Ford Executive Chairman Bill Ford poses next to a 1965 Ford Mustang GT during the 100 year celebration of the Ford River Rouge Complex in Dearborn, Michigan U.S. September 27, 2018. REUTERS/Rebecca Cook
The company did not elaborate on the reasons for Ford’s decision not to attend the Future Investment Initiative conference in Riyadh, and did not comment on whether concerns about the disappearance of Khashoggi were a factor.
Khashoggi, a U.S. resident and Washington Post columnist critical of Riyadh’s policies, disappeared on Oct. 2 after entering the Saudi consulate in Istanbul. Turkey believes he was murdered and his body removed. Saudi Arabia has denied that.
The investment summit in Riyadh later this month typically attracts executives from some of the world’s largest companies and media organizations. But it has rapidly become a vehicle for those firms to express their concerns over Khashoggi’s disappearance.
U.S. President Donald Trump has threatened “severe punishment” if it turns out Khashoggi was killed in the consulate, although he said Washington would be “punishing” itself if it halted military sales to Riyadh.
Major news organizations such as CNN, the Financial Times, the New York Times, CNBC and Bloomberg have pulled out of the conference. The Fox Business Network, the lone Western news outlet still heading to the conference, told Reuters on Sunday it was reviewing that decision.

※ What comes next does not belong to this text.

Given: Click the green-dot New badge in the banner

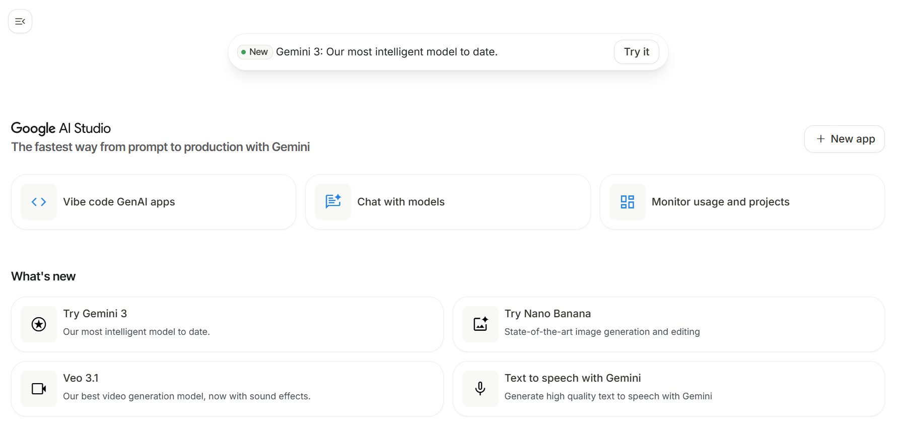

Uber Technologies Inc Chief Executive Dara Khosrowshahi, Viacom Inc (VIAB.O) CEO Bob Bakish and billionaire Steve Case, one of the founders of AOL, said they were no longer going .
The absence of media and technology executives is likely to case a shadow over the three-day event, dubbed “Davos in the Desert.” It has become the biggest show for investors to promote Saudi Crown Prince Mohammed bin Salman’s reform vision.
“Whilst it is disappointing that some speakers and partners have pulled out, we are looking forward to welcoming thousands of speakers, moderators and guests from all over the world to Riyadh,” a Future Investment Initiative representative said last week.